## Task statement
Rewrite the entries from the line containing "At what coordinates should I click to accomplish: Toggle" through the line containing "click(100, 88)", replacing "Toggle" with "Flip" and leaving everything else unchanged.

═══

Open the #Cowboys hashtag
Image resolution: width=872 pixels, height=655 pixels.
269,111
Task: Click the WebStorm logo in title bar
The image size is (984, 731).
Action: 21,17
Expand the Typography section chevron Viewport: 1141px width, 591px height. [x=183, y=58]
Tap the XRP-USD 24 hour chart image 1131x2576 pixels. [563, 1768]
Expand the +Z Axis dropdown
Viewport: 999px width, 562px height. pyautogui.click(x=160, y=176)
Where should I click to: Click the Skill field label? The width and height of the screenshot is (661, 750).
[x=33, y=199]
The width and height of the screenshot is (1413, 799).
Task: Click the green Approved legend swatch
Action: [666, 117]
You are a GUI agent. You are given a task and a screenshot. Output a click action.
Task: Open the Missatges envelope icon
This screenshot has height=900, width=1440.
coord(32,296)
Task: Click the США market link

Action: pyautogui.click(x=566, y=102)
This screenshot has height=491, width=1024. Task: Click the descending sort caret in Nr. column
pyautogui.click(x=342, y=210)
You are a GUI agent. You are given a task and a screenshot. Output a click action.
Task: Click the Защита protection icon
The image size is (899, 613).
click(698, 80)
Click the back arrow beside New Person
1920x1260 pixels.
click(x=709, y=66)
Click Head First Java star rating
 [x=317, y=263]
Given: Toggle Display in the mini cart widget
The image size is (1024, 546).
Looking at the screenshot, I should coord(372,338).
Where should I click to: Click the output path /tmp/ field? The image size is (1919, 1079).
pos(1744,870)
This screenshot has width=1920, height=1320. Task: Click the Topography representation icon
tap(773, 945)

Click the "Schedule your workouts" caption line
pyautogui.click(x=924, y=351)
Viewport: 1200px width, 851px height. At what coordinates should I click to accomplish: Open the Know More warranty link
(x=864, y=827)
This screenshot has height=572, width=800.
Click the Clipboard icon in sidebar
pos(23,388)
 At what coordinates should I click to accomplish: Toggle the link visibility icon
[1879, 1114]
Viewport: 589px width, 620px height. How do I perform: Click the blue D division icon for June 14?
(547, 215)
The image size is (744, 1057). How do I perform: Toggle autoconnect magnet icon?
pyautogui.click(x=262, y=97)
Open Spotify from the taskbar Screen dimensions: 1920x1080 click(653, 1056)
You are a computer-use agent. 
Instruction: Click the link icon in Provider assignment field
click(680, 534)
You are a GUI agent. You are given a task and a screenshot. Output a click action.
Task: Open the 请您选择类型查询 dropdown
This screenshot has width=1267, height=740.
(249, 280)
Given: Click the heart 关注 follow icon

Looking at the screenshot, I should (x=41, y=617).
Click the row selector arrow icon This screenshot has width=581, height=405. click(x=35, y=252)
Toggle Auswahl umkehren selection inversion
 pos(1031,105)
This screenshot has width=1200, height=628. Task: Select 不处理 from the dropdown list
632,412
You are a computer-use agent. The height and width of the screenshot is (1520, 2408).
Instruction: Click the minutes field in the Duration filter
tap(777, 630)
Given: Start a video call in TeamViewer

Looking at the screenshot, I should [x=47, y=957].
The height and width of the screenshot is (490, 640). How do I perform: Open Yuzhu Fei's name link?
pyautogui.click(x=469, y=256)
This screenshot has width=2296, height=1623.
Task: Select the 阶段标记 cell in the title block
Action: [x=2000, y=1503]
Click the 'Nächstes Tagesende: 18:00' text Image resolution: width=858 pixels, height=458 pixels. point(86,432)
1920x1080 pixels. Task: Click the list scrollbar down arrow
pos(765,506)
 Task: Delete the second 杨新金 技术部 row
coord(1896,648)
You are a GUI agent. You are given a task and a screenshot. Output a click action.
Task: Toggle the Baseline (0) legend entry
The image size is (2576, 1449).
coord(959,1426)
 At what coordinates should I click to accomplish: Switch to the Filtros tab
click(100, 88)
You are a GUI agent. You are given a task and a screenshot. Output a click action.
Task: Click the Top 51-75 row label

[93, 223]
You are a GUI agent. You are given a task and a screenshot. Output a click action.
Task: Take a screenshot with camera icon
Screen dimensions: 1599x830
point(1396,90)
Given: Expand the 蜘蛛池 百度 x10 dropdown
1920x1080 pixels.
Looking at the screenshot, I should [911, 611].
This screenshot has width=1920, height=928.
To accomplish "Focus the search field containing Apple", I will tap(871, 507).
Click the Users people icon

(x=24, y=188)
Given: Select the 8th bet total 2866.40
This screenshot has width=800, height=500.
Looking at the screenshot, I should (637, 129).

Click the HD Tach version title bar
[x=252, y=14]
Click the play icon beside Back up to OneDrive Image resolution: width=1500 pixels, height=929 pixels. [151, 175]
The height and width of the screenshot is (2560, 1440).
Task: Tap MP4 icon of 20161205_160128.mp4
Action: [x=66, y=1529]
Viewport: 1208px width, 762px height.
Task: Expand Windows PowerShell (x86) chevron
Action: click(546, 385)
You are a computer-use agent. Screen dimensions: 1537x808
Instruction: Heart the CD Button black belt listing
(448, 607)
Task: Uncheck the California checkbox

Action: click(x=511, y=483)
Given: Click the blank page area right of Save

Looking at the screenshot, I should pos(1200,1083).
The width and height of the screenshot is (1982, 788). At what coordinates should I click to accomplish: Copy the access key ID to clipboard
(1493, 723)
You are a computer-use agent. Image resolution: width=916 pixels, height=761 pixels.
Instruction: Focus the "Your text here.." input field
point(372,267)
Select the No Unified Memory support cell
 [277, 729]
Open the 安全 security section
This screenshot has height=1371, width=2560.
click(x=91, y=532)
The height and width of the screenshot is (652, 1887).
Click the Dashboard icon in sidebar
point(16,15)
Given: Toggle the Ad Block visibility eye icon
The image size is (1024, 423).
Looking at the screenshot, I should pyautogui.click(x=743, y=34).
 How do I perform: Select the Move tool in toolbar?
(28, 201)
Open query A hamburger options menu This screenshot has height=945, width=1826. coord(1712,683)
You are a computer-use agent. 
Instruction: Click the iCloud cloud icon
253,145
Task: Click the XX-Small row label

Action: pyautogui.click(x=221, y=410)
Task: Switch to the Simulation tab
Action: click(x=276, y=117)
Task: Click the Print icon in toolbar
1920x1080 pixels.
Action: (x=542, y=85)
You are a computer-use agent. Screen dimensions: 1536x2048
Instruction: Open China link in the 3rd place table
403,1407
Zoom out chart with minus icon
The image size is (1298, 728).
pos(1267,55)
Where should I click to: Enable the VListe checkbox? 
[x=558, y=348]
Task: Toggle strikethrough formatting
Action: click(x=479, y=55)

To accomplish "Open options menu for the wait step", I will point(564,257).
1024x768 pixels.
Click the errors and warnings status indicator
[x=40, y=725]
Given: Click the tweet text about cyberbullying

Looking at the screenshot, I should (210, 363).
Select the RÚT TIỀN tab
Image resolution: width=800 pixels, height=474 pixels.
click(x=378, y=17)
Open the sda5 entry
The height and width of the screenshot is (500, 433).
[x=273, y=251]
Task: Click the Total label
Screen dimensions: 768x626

═══

## Exercise answer
 At what coordinates should I click to accomplish: Flip the link visibility icon
[1879, 1114]
Viewport: 589px width, 620px height. How do I perform: Click the blue D division icon for June 14?
(547, 215)
The image size is (744, 1057). How do I perform: Flip autoconnect magnet icon?
pyautogui.click(x=262, y=97)
Open Spotify from the taskbar Screen dimensions: 1920x1080 click(653, 1056)
You are a computer-use agent. 
Instruction: Click the link icon in Provider assignment field
click(680, 534)
You are a GUI agent. You are given a task and a screenshot. Output a click action.
Task: Open the 请您选择类型查询 dropdown
This screenshot has width=1267, height=740.
(249, 280)
Given: Click the heart 关注 follow icon

Looking at the screenshot, I should (x=41, y=617).
Click the row selector arrow icon This screenshot has width=581, height=405. click(x=35, y=252)
Flip Auswahl umkehren selection inversion
 pos(1031,105)
This screenshot has width=1200, height=628. Task: Select 不处理 from the dropdown list
632,412
You are a computer-use agent. The height and width of the screenshot is (1520, 2408).
Instruction: Click the minutes field in the Duration filter
tap(777, 630)
Given: Start a video call in TeamViewer

Looking at the screenshot, I should [x=47, y=957].
The height and width of the screenshot is (490, 640). How do I perform: Open Yuzhu Fei's name link?
pyautogui.click(x=469, y=256)
This screenshot has width=2296, height=1623.
Task: Select the 阶段标记 cell in the title block
Action: [x=2000, y=1503]
Click the 'Nächstes Tagesende: 18:00' text Image resolution: width=858 pixels, height=458 pixels. point(86,432)
1920x1080 pixels. Task: Click the list scrollbar down arrow
pos(765,506)
 Task: Delete the second 杨新金 技术部 row
coord(1896,648)
You are a GUI agent. You are given a task and a screenshot. Output a click action.
Task: Flip the Baseline (0) legend entry
The image size is (2576, 1449).
coord(959,1426)
 At what coordinates should I click to accomplish: Switch to the Filtros tab
click(100, 88)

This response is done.